# if you could have a perfect life like you always dream of ?



## FLOWERchild (Nov 6, 2010)

*I know life cant be perfect*
*but what if i could? *

for me i would be living in *sunny california & pot would be legalized*. I would be born in the *60's* so i could grow up in the *70's and 80's* so i could really enjoy what i think was the best time period of history. I would some how end up marrying a rockstar like *slash, or nikki sixx* or just a really *hot funny guy like James Franco*. I would be really crazy in my teens and 20's and hang out down in west hollywood and sunset strip but eventually would calm down . i would live in the hollywood hills and do yoga in my sun room while i had the beatles playing and the scent from the ocean drifted in. i would sit in my backyard with *palm trees by my pool and watch the sunset .. while takin rips from my bong*. i would live a happy life and not worry about anxiety or anything. my parents would *live till they were old* and not have to worry about paying for my college .... life would be good.

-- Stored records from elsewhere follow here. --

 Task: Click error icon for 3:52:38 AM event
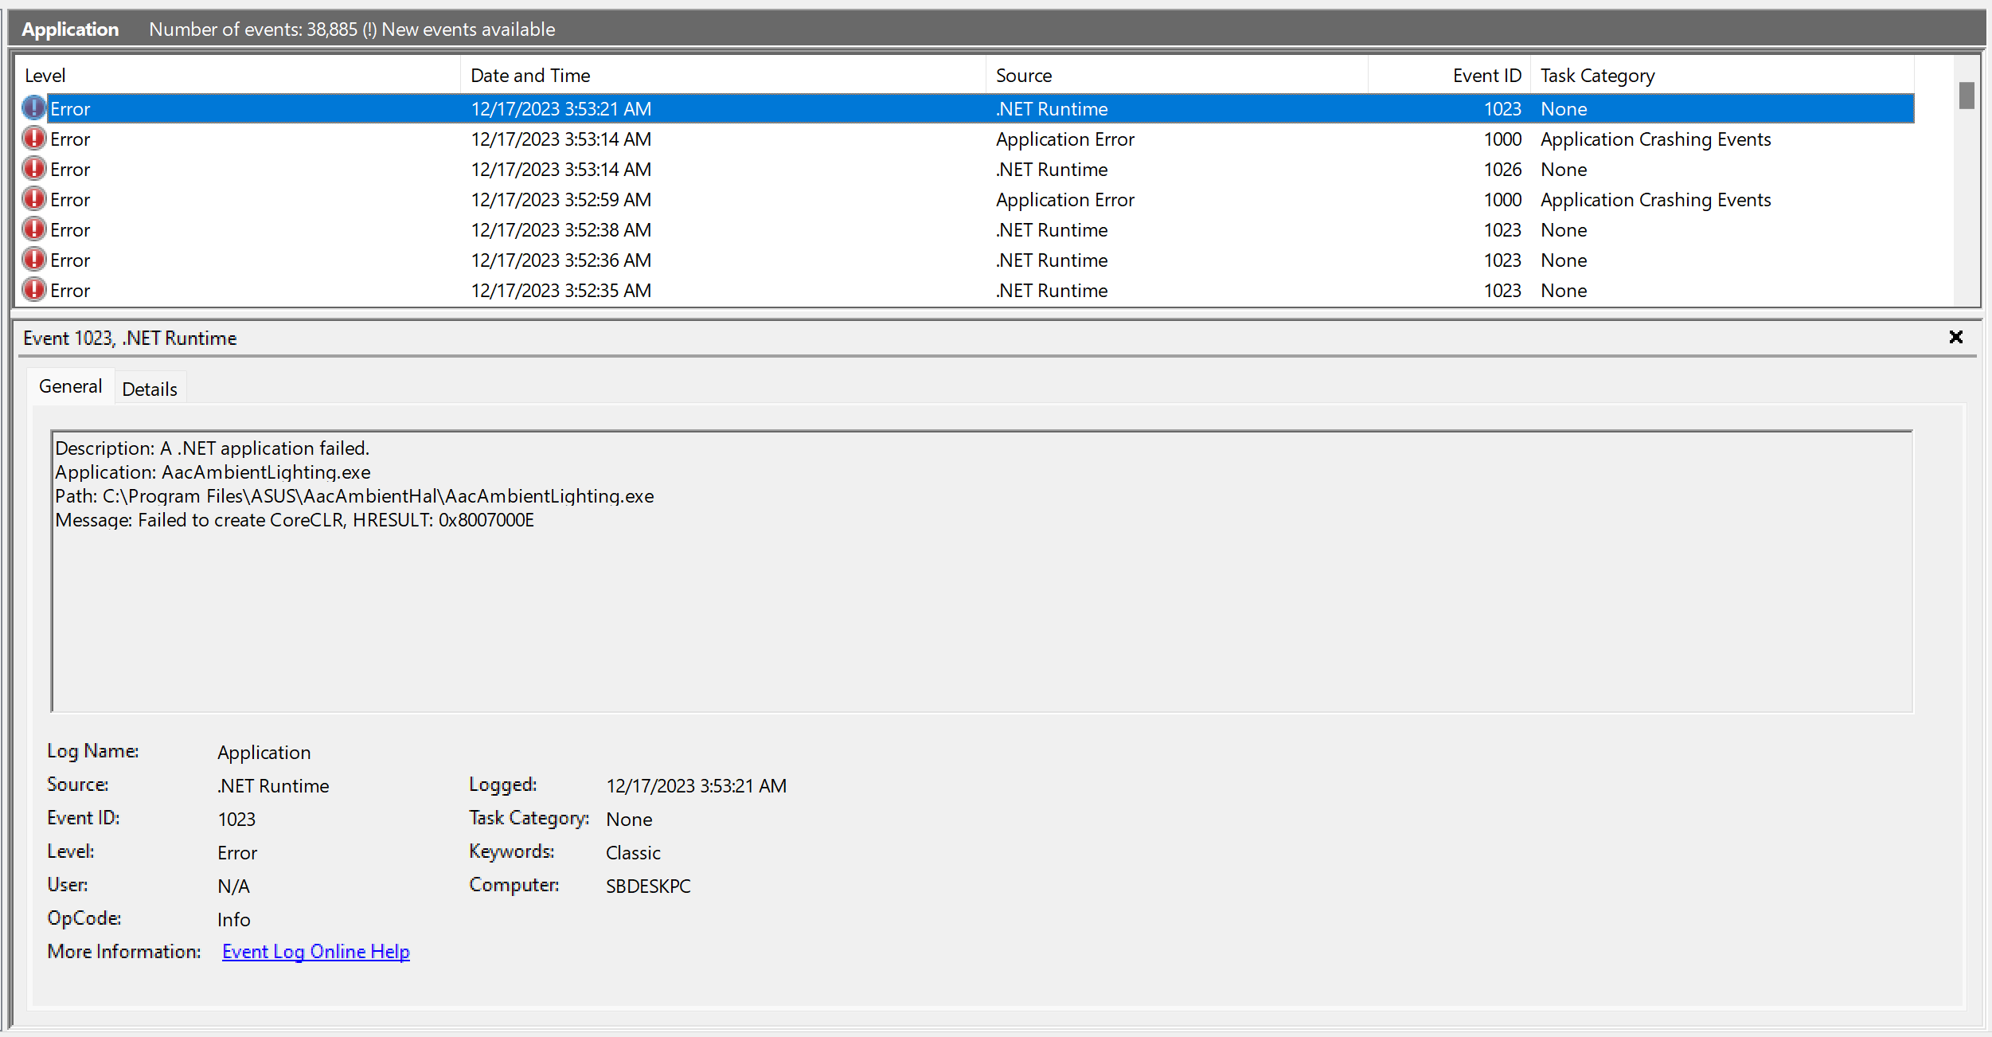point(34,229)
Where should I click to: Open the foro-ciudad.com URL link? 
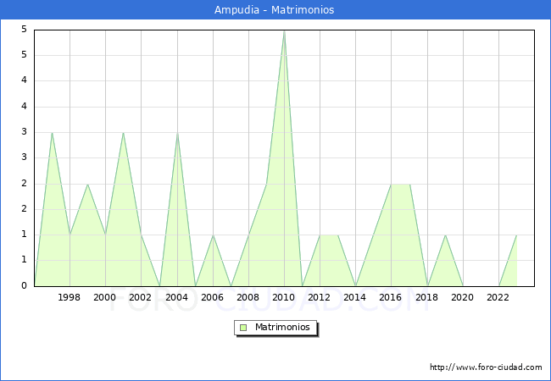[x=486, y=367]
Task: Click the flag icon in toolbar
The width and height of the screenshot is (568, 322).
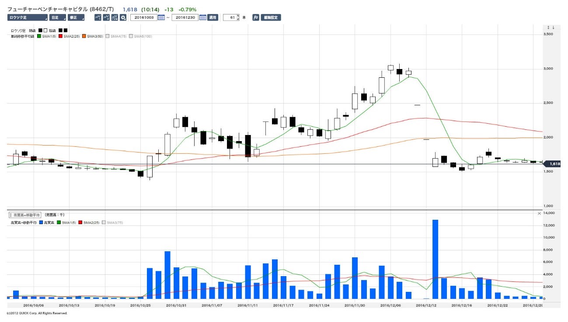Action: coord(256,17)
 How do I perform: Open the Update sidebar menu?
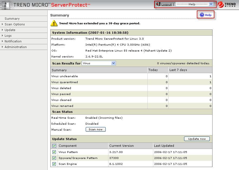[10, 30]
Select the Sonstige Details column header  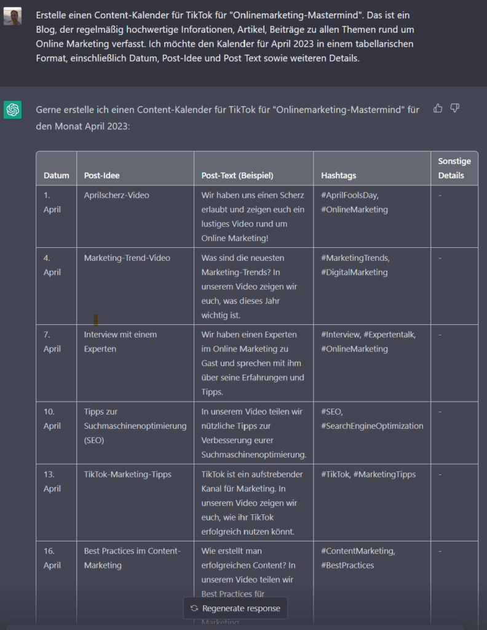tap(454, 168)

Sometimes its nice just thinking about it 

*What would you perfect life be ? *


----------



## cpix (Nov 3, 2010)

My perfect life would be to first off, be financially stable so I can chase my dream of traveling the world with my girlfriend and experiencing everything it has to offer. Then, together we'd live out a portion of our lives in a third world country helping kids. I'm just glad she shares my vision.


----------



## xxdreamergirl (Nov 27, 2010)

If I could have a perfect life like I always dreamed, I'm not sure what I would want to have, or be, or do. But I know how I would feel. I would love without feeling guilty or fear losing it. I would feel beautiful and confident. I would smile everyday. And I would never, ever, be afraid.


----------



## crayzyMed (Nov 2, 2006)

I would be rich, use that money to make the world a better place and reduce suffering and legalize all drugs.


----------



## Georgina 22 (Jan 4, 2009)

My perfect life would be to have a good job and then come home and be able to spend time with my boyfriend physically and maybe live together.


----------



## Ape in space (May 31, 2010)

I'd keep the same life I have now, minus the social anxiety. I'm already in my chosen field, but my anxiety turns it into a burden and a chore and doesn't let me do it properly. And there are plenty of opportunities around where I live for socializing and womanizing and stuff, but I can't take part in any of it because of my crushing anxiety. I'm a simple guy; all I want is not to be persecuted by bad feelings.


----------



## PalmTreesAndSunshine (Oct 11, 2010)

My perfect life would be to overcome social anxiety, get a job, get my driver's license and a car, continue and finish school, move back to Florida, find Mr. Right, and live happily ever after.


----------



## thewall (Feb 1, 2009)

my perfect life=being bob dylan


----------